Obstacle Detection and Object Classification for Off-road Autonomous Vehicle
Francesco Borrelli, Professor
Mechanical Engineering
Applications for Spring 2025 are closed for this project.
This project builds upon an existing 1/10-scale off-road autonomous vehicle platform to explore and operate in unknown and changing environments, including sandy beaches, gravel, and forests. The control stack must make use of onboard sensors (RGBD camera, IMU) to map the environment and plan feasible and cost-effective routes in real-time. The operator will have access to the camera feed on a display, and your goal is to design an obstacle detection and object classification software to help the user understand the environment.

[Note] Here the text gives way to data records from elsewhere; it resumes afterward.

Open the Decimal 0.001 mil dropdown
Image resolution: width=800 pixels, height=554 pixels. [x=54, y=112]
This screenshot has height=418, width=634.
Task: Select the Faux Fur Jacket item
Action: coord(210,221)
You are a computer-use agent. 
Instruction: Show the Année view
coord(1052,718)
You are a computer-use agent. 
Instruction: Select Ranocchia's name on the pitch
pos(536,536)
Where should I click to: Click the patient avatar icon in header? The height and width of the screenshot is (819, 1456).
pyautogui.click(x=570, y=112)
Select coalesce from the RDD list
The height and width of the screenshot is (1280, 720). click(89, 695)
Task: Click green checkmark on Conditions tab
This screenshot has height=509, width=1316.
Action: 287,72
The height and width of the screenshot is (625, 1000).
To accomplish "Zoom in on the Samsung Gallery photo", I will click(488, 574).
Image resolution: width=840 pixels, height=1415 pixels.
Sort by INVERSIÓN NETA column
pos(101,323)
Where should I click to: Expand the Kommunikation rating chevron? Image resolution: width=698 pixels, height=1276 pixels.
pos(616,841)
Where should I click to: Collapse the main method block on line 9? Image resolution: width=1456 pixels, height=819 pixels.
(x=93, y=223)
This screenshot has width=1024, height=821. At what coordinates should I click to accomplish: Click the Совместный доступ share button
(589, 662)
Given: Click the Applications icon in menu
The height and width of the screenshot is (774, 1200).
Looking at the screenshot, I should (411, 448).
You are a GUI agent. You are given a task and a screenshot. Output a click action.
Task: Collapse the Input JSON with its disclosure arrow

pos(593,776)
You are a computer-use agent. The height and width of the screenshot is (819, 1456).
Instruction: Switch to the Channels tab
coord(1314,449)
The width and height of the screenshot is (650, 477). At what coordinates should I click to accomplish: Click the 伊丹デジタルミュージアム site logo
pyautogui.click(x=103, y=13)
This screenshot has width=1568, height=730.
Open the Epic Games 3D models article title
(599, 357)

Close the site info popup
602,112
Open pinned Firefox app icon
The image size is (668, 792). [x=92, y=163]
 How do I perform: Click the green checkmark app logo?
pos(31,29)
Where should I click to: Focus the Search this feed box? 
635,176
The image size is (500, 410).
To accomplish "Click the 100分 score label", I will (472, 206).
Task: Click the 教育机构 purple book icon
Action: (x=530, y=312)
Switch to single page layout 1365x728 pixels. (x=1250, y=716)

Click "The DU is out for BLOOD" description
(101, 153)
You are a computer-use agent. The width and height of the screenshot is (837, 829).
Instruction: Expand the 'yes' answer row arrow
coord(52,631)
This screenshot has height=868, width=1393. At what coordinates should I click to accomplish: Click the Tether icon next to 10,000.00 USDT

Role: Data collection and annotation: Students will use a combination of open-source datasets and training data provided by graduate student mentors and annotate the data.
Model training: Students will design an image segmentation and classification model based on state-of-the-art models
Deployment and tuning: Students will deploy the model on the platform and tune the model for better performance.
Potential extension to a user interface that reports the objects around the vehicle.
Qualifications: Students must have experience coding in Python, including PyTorch and computer vision libraries. Background in computer vision is preferred. Prior experience with ROS is beneficial.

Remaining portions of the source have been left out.